When the user clicks the magic link from the email, they are directed to the registration completion page. The URL will contain:

  • auth_key – extracted from the URL query parameter, automatically validates the user’s email
  • referral_code – passed through from Step 1 via URL query parameter (if provided)

The magic link is time-limited. Backend enforcement uses link_expire_after (default 5 minutes). After that, registration attempts fail with INVALID_LINK.

On the frontend, the registration completion page should:

  1. Extract the auth_key from the URL query parameters (this proves the user has access to the email).
  2. Extract the referral_code from the URL query parameters (if present, this was provided in Step 1).
  3. Display a form to collect:
    • A password that satisfies the platform’s policy (policy enforcement happens upstream in the password module).
    • Display the referral code if present (read-only or hidden field).
    • A checkbox “Keep me signed in” that toggles auto-login.

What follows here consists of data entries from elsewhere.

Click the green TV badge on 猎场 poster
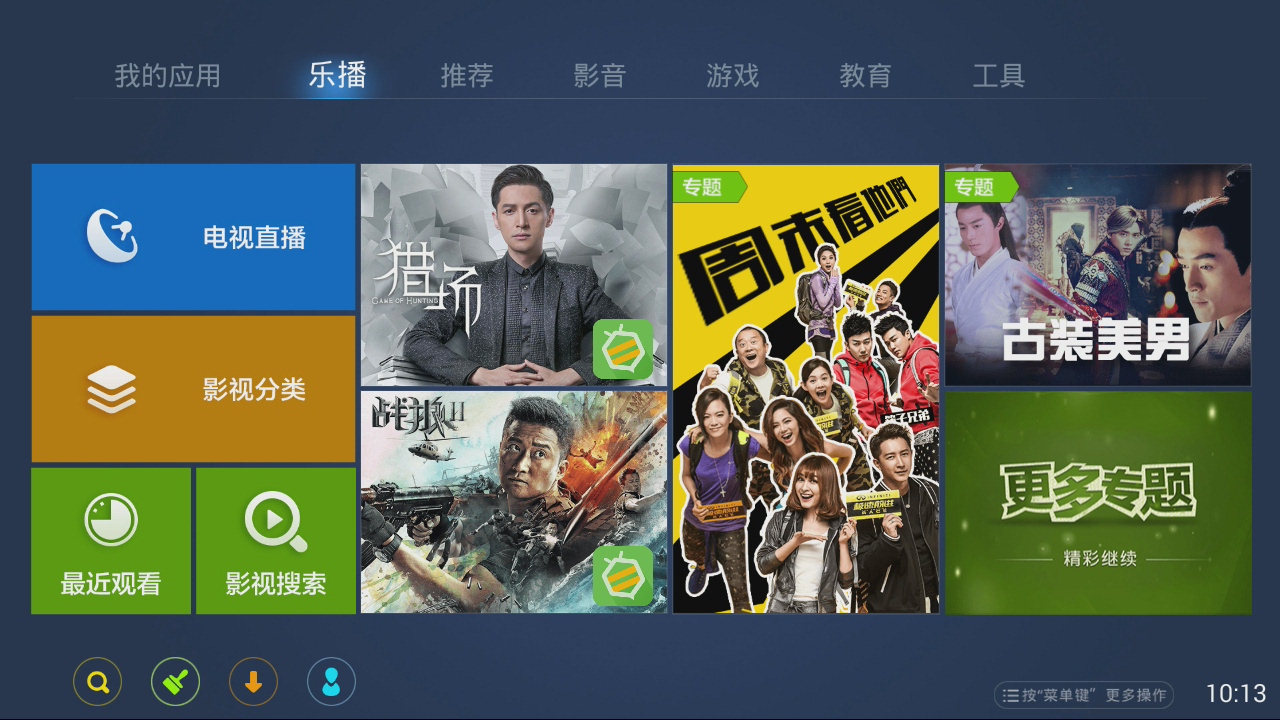Screen dimensions: 1280x720 pyautogui.click(x=623, y=349)
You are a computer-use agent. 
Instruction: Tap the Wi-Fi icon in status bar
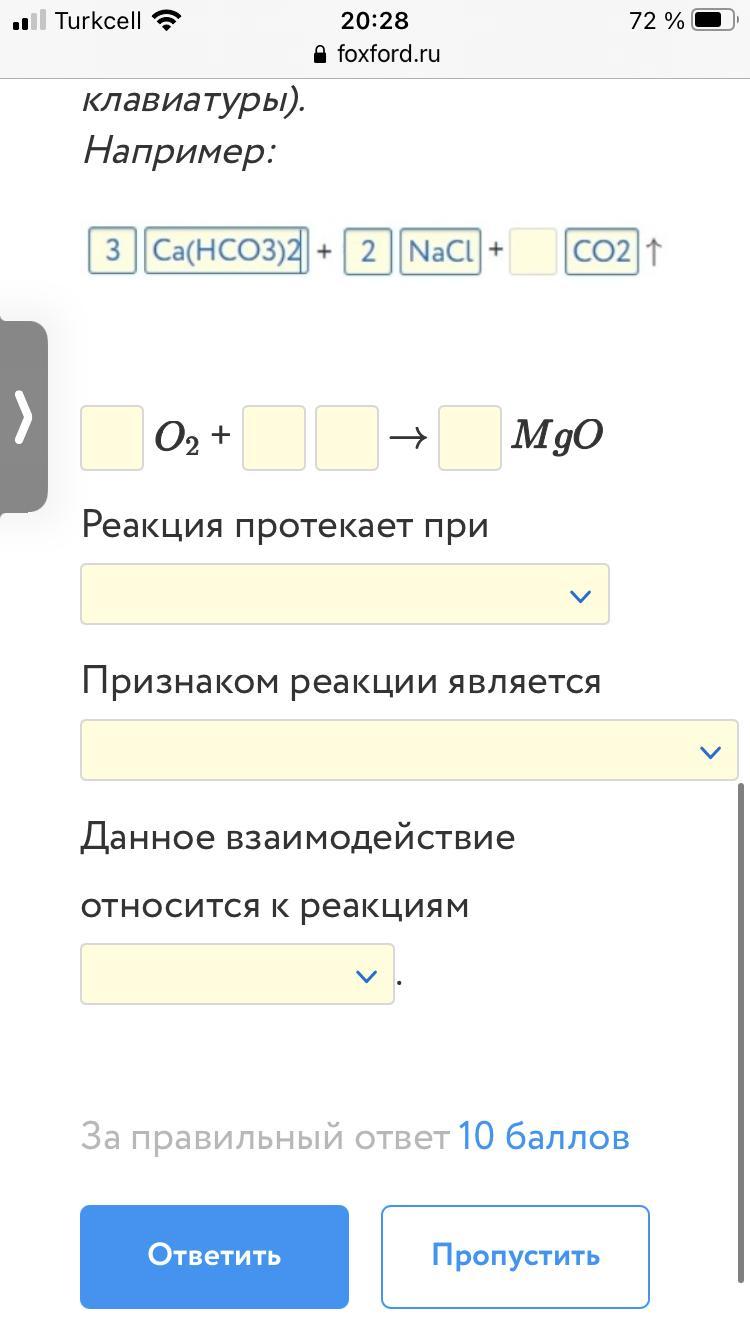click(x=167, y=20)
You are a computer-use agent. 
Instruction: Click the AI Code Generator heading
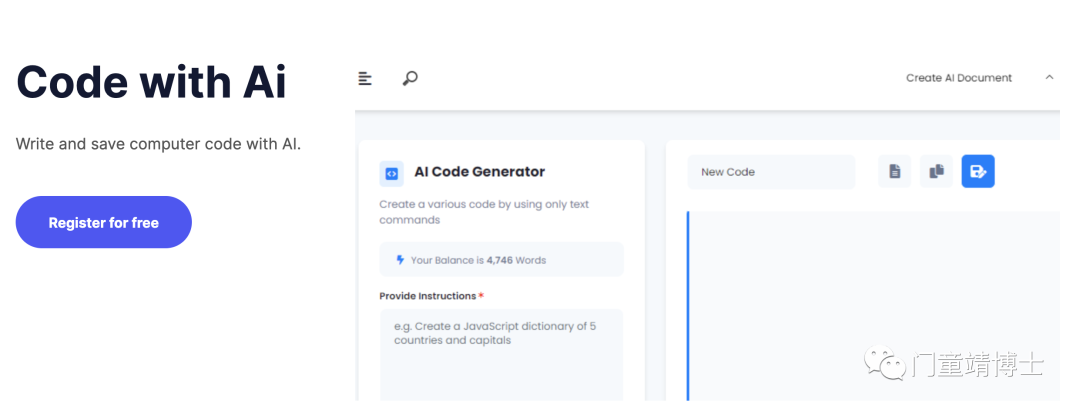pyautogui.click(x=479, y=172)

Step 3. Finalize registration

Call UserAuth.RegisterUser with the collected data:

pub struct RegisterUser {
    pub auth_key: String,
    pub password: String,
    pub referral_code: Option<String>,
    pub auto_login: bool,
    pub ip: Option<IpAddr>,
    pub user_agent: Option<String>,
}
FieldRequiredNotes
auth_keyMagic link token from URL query parameter. Each token is single-use and tied to the email.
passwordPlain password; hashing happens server-side.
referral_codeOptional marketing code from URL query parameter (passed through from Step 1), forwarded unchanged.
auto_loginWhen true, the backend issues access & refresh tokens on success.
ipOptional. If the frontend can detect the client’s public IP (e.g., API gateway), pass it for session metadata.
user_agentOptional string captured from the browser; used for session/device history.

Response handling

RegisterUserReply can return four shapes based on the service result:

pub enum RegisterUserResult {
    Registered(Uuid),
    RegisteredWithSession(Uuid, AccessToken, RefreshToken),
    EmailAlreadyExists,
    InvalidLink,
}
  • REGISTERED_WITH_SESSION: Registration succeeded and a new session was created. The reply contains the user_id plus access_token and refresh_token. Store them immediately using the same rules as a login response, then route to the signed-in area.
  • REGISTERED: Registration succeeded but no session was created (because auto_login was false). Route to the login screen and preload the email for convenience.
  • gRPC error ALREADY_EXISTS: The email was registered after the magic link was issued. Show an “already registered” message and link to sign-in.
  • INVALID_LINK: Magic link was unknown, already used, or expired. Inform the user that the link is invalid/expired and offer to send a new registration email.

When auto-login is enabled, the backend records the session with the supplied IP and user agent before returning tokens, so capturing accurate metadata is important for the session list and security analytics.

Retrying after failures

If the magic link expires or has already been used, require the user to restart from Step 1 and request a new registration email. Once a link has been consumed, it cannot be retried.

UI checklist

  • Provide separate screens for Step 1 (email + referral code submission) and Step 2 (password entry after clicking magic link).
  • In Step 1, include both an email field and an optional referral code field.
  • Show a visible countdown for magic link expiration and resend availability (based on config defaults; make them configurable via environment/UI constants).
  • In Step 2, extract both auth_key and referral_code from URL query parameters automatically—no manual token entry is needed.
  • Display the referral code (if present) on the Step 2 page for user confirmation, either as a read-only field or hidden input.
  • Ensure all success paths funnel to analytics hooks alongside the user_id returned from the RPC for downstream tracking.
  • When auto-login is disabled, clearly direct the user to the login screen after successful registration.

This flow mirrors the backend implementation and should keep the frontend in sync with the server-side invariants without re-reading the Rust code every time changes are made.